··· Available data

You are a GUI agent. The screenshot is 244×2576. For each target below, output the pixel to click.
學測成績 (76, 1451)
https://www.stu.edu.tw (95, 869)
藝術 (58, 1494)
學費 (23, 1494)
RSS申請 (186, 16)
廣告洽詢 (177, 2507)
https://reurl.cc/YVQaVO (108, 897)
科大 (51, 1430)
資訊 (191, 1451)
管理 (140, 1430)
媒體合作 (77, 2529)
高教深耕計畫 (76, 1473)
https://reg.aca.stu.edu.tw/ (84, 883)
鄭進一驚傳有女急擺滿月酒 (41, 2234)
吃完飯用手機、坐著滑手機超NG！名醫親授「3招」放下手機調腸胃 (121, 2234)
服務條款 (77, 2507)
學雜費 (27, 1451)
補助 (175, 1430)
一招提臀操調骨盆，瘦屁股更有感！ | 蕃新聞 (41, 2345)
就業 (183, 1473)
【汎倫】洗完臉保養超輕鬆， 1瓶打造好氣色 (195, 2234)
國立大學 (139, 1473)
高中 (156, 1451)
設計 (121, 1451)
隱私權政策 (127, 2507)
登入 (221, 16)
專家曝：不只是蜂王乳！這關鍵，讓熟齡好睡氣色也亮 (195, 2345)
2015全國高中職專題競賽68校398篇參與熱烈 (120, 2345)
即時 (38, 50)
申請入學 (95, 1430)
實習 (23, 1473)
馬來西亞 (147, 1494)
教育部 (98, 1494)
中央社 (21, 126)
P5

······

### Activity
Show all lines above that contain "https".

### Exercise result
https://www.stu.edu.tw (95, 869)
https://reurl.cc/YVQaVO (108, 897)
https://reg.aca.stu.edu.tw/ (84, 883)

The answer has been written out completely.